Every aspect of that was opposed by the Falangists into alliance with whom they had felt compelled by the Soviet-directed Republic, but who exiled their leaders. After the Civil War, Franco barely included the Carlists in his regime, his forces opened fire on them at least once, and he ended up giving the Throne to an Alfonsist whose tiny elite following the Carlists had understandably dismissed as, “a general staff without an army.”

And in the midst of all of that is an almost completely forgotten short chapter of British history, namely the tale of the first of our people to take up arms against Fascism. At Barcelona in 1937, they were murdered by the agents of Stalinism.

It suits certain interests to ignore the Independent Labour Party in general; its attempt to commandeer the entire Opposition benches for its three MPs in 1940 raises rather a lot of uncomfortable questions across the political spectrum.

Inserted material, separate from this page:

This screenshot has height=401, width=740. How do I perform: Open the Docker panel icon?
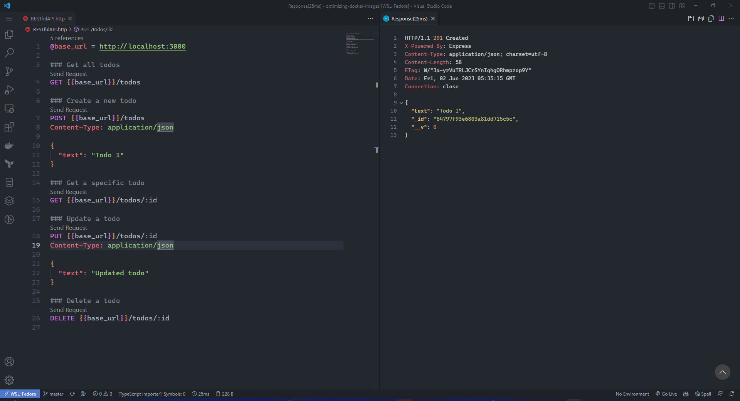pos(9,145)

And it suits certain interests to suppress the fact there was ever an anti-Stalinist and anti-Trotskyist Left with deep rural roots and a highly inclusive attitude, active from Britain to Catalonia via the France of Marceau Pivert and many other places besides.

There is a small plaque to the ILP Contingent in the Working Class Movement Library in Salford. But nothing to compare with the Soviet-directed International Brigade’s considerable monument, at which an annual ceremony is held on London’s South Bank, together with at least four more memorials in England, three in Scotland, two in Northern Ireland, two in the Irish Republic, and one in Wales.

Watch this space.

That may also involve watching, or more than watching, a Requiem Mass for those into whose Carlist rally the Falangists hurled grenades at Bilbao on 16th August 1942. So be it.

2 comments:

  1. It is good to read a post by someone who knows something about the complexity of spanish history, rather than the mainstream press, many of whom barely seem to heard of General Franco, let along King Alfonso XIII.